I am listening to Abundance, The Future is Far Better Than You Think by Peter H. Diamandis and Steven Kotler, which is a fascinating book. Far from the usual dystopian view of the world of the future, Diamandis and Kotler outline dozens of ways our lives, and perhaps more importantly, the lives of the “Bottom Billion” will be improved through technology that already exists and is being readied for for large-scale use.

Clean water, more efficient food production, renewable and unlimited energy, advances and medicine, robotics and genetics could lead to better lives for all of us.

A friend of mine recently regaled a group of us at dinner about how we are doomed to bankruptcy at the hands of public unions. This future is certainly possible, but what if our energy costs dropped 90% in the next 10 years? What if large-scale aeroponics is able to feed cities by re-purposing existing but underused skyscrapers? What if robotics can drastically reduce the cost of caring for the elderly?

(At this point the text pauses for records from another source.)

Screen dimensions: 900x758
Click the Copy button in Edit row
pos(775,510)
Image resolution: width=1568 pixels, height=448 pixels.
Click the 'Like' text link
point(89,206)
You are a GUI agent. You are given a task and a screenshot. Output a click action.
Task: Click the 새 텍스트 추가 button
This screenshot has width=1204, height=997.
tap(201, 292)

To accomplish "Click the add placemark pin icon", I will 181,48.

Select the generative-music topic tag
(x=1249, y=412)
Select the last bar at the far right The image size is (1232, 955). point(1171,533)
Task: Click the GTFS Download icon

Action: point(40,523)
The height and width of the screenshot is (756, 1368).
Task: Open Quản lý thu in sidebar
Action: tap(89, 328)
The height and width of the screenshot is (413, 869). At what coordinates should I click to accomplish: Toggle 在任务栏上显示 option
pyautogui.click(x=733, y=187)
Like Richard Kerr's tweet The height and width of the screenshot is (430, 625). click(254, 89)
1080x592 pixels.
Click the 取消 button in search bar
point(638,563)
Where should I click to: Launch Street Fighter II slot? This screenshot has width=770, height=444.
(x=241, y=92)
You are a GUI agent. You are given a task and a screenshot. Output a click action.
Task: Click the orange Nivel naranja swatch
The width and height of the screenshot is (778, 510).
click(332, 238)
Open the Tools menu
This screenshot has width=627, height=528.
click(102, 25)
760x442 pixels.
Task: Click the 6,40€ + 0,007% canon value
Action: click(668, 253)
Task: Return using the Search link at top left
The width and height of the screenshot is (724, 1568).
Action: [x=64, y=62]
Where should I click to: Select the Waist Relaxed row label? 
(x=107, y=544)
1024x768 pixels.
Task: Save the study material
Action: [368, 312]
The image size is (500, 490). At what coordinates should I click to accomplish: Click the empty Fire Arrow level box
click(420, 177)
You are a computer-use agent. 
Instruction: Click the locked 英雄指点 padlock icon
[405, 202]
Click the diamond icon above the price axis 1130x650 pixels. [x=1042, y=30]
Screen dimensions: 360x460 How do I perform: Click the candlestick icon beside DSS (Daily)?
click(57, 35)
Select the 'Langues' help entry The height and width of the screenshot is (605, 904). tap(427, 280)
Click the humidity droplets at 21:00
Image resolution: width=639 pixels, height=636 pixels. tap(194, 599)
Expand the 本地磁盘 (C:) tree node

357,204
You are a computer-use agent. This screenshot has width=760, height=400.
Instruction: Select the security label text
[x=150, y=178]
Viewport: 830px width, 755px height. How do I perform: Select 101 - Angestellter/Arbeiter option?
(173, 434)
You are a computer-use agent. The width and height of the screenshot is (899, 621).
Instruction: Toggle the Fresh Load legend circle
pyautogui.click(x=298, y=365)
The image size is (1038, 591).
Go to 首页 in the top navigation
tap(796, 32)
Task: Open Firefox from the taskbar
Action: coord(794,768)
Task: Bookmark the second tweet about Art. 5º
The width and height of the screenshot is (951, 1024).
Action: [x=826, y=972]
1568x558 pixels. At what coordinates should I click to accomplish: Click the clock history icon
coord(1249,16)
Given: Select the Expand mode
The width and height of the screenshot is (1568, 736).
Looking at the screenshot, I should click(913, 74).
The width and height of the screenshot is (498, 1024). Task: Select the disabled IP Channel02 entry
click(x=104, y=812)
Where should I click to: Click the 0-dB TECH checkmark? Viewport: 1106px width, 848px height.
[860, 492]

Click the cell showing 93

Clean water alone in the poorest areas of Africa and India can “scale.” It has been shown that fewer deaths from waterborne diseases has the effect of sharply reducing the number of births. If children will survive to adulthood, the thinking goes, we don’t need to have so many. This is grim, but it is a reality in the Third World.

Diamandis and Kotler point out that advances in technology serve to create abundance. The Story of Aluminum illustrates this point. Originally invented in the first century by a nameless goldsmith, the metal as lost to us until 1886 when, almost simultaneously and in different parts of the world, American chemist Charles Martin Hall and Frenchman Paul Héroult developed a process that uses electricity to extract aluminum from bauxite, one of the most plentiful materials on the planet. Suddenly everyone on the planet had access to ridiculous amounts of cheap, light, pliable metal.

What if someone invented a machine that can purify anything “wet” including salt water, sewage or contaminated water to clean (actually surgical grade) water. And what if this machine could use almost anything for fuel?

It exists today. It is named after the weapon David used to kill Goliath.